SEC OBTAINS TEMPORARY RESTRAINING ORDER AND ASSET FREEZE AGAINST MONEY MANAGER BRADFORD C. BLEIDT FOR DEFRAUDING CLIENTS OF MILLIONS
The Securities and Exchange Commission announced that on November 12, 2004 it sought and obtained an asset freeze and temporary restraining order against Bradford C. Bleidt and his investment advisory firm, Allocation Plus Asset Management Co., Inc. of Boston. In the papers filed in U.S. Distict Court in Boston, the SEC charges that Bleidt, of Manchester, Massachusetts, defrauded his investment advisory clients of millions of dollars by leading them to believe their money was invested when in fact he was using it for himself. According to the Complaint, on or about November 11, 2004, Bleidt sent a taped confession to SEC's Boston office in which he admitted t that he had "stolen tens of millions" from clients over a period of 20 years. In its Complaint, the SEC charges that Bleidt confessed that he had clients make checks payable to Allocation Plus Management Corp. and then diverted the funds into a bank account that he controlled. The SEC also alleges that in the tape Bleidt stated "the day of reckoning" came about when he no longer had enough funds to cover a client's requests for a withdrawal. "The money's gone. I stole it," Bleidt said in the recording, according to the Complaint.

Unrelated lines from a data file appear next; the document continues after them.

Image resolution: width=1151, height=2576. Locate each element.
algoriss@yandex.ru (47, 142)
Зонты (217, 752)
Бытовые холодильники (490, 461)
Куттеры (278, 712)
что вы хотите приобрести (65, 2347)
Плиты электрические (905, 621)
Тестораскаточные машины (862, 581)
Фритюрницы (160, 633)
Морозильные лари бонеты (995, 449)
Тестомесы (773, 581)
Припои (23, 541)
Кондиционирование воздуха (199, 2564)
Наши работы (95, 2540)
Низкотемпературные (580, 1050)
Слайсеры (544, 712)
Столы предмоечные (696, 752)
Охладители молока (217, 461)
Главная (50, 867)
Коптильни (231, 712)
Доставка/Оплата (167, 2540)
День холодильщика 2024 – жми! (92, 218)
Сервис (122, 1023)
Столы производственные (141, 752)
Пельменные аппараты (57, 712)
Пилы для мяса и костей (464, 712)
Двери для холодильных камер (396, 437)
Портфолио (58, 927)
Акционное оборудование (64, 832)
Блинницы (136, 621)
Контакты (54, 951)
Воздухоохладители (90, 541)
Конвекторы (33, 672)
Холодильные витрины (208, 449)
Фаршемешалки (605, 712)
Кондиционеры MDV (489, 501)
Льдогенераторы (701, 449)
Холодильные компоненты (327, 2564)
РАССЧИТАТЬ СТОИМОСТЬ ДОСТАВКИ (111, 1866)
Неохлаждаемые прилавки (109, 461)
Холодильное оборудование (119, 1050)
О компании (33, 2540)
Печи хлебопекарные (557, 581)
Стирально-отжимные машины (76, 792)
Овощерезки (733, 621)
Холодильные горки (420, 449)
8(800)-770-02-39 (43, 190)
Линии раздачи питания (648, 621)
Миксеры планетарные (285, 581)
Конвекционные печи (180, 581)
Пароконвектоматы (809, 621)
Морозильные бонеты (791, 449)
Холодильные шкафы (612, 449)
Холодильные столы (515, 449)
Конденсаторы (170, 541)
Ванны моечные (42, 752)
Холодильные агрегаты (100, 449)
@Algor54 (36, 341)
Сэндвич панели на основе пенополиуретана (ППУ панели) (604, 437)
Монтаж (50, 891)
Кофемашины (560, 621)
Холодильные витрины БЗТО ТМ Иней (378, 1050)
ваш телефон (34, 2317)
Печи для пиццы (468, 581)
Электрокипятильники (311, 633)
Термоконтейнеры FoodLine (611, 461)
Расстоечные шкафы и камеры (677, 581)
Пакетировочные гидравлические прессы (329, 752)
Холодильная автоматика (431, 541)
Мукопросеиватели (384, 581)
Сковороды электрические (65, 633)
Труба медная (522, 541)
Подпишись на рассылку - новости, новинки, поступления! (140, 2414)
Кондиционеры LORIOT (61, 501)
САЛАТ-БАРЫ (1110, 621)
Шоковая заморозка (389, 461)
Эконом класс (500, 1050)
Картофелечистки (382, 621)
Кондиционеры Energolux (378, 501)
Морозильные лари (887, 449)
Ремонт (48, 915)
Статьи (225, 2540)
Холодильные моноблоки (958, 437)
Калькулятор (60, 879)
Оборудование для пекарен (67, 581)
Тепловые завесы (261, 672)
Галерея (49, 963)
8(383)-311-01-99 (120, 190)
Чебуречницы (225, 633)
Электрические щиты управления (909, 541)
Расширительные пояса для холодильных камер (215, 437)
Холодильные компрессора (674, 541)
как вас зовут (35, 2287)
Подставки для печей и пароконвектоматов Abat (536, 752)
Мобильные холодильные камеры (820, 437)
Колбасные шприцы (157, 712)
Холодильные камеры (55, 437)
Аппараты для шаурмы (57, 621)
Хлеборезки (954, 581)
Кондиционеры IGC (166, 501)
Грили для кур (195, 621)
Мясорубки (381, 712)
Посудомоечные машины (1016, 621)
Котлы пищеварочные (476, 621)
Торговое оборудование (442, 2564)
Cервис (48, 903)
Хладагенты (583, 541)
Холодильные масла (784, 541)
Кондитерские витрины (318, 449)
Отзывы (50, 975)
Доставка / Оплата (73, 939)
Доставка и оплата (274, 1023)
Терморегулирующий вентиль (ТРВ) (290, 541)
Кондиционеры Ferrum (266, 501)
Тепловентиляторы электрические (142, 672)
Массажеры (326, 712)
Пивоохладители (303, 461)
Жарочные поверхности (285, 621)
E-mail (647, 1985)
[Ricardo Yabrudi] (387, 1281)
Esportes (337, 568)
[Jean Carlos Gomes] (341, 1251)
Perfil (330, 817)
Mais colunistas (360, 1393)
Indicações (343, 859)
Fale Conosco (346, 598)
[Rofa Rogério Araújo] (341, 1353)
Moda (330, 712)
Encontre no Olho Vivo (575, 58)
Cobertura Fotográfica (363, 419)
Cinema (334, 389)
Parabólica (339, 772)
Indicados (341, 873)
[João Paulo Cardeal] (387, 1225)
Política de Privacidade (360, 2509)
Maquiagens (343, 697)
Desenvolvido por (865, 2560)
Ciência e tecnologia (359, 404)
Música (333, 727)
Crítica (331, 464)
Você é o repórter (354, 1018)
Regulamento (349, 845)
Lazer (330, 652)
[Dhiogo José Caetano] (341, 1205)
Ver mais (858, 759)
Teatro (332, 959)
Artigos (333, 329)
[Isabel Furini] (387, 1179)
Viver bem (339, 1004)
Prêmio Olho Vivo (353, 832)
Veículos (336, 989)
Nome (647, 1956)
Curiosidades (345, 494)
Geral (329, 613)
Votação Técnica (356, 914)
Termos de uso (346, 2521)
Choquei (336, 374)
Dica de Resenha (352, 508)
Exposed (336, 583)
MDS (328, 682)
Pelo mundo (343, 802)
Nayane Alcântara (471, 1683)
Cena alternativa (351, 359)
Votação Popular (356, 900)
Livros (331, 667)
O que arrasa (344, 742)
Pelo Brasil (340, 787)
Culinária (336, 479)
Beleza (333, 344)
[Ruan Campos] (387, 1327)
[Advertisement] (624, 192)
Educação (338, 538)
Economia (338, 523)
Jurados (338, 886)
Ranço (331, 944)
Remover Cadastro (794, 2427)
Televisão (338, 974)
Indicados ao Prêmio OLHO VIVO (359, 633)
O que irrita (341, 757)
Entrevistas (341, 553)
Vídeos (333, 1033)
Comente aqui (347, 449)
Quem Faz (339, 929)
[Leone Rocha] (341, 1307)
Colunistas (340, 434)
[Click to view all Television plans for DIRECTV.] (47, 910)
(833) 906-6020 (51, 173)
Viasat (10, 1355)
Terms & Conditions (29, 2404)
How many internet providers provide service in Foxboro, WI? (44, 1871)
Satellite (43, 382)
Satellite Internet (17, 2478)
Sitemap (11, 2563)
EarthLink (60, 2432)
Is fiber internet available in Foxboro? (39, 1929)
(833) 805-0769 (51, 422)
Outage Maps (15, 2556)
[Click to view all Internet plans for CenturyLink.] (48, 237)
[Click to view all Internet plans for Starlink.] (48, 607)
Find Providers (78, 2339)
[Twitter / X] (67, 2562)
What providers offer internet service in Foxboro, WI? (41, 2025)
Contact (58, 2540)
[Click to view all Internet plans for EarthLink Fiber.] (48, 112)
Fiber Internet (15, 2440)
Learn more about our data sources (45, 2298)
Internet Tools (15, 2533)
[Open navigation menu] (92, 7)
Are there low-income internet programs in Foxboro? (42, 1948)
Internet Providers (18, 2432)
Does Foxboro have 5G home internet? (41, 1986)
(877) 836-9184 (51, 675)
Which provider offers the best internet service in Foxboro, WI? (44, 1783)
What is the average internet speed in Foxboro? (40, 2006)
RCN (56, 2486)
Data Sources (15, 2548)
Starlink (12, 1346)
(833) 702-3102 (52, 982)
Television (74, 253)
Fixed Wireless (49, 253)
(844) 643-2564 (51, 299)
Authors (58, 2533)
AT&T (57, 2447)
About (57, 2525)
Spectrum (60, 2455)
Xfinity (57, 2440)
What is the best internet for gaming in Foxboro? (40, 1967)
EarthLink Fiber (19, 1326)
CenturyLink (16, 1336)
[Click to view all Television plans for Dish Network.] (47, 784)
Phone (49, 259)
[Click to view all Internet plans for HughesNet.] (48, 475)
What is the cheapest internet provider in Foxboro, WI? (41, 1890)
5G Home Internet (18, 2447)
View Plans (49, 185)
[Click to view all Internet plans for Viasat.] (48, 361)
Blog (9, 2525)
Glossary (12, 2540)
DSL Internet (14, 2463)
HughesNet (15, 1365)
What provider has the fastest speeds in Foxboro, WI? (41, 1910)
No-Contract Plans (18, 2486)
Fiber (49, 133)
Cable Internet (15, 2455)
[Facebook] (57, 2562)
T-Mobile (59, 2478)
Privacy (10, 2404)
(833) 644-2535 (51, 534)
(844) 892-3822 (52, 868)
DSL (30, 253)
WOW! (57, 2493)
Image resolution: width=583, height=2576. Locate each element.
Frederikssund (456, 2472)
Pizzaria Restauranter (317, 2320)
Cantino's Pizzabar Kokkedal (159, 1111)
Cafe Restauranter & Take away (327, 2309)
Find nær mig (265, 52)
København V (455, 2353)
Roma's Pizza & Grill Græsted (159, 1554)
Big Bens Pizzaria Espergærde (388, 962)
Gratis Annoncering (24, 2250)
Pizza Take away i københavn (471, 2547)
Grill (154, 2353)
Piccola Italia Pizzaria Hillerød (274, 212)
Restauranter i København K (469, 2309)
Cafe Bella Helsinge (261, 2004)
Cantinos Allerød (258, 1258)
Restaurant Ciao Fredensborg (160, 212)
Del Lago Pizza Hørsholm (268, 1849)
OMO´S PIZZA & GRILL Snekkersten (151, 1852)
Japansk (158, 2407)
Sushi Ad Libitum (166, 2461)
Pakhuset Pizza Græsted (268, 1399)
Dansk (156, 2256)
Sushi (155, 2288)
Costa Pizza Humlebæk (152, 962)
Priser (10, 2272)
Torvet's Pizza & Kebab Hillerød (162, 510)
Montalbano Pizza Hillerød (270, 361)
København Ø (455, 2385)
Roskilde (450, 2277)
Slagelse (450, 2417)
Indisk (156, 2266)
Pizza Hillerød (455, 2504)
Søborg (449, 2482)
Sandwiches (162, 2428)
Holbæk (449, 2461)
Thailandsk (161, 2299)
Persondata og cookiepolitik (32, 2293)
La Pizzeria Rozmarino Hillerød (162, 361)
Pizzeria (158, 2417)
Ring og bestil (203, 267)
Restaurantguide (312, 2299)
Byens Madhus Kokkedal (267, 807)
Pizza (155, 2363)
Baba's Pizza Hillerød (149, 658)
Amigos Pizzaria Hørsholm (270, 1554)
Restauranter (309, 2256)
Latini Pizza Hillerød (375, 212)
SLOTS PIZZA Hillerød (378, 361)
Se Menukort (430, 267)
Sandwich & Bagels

In response to the SEC's emergency motion, U.S. District Court Judge Richard G. Stearns froze the assets of Bleidt and Allocation Plus Management Co. The Court also entered an order requiring, among other things, that the defendants provide a detailed accounting of their assets and of the transactions concerning the fraud described in the Complaint. The Court's order also restrains the defendants from violating certain antifraud provisions of the securities laws, specifically, Section 10(b) of the Securities Exchange Act of 1934 and Rule 10b-5 thereunder and Sections 206(1) and (2) of the Investment Advisers Act of 1940. Among the relief the SEC is continuing to seek in its action are disgorgement of the defendants' ill-gotten gains, with such monies to be distributed in accordance with a plan to be ordered by the Court. The SEC is also seeking penalties and a permanent injunction.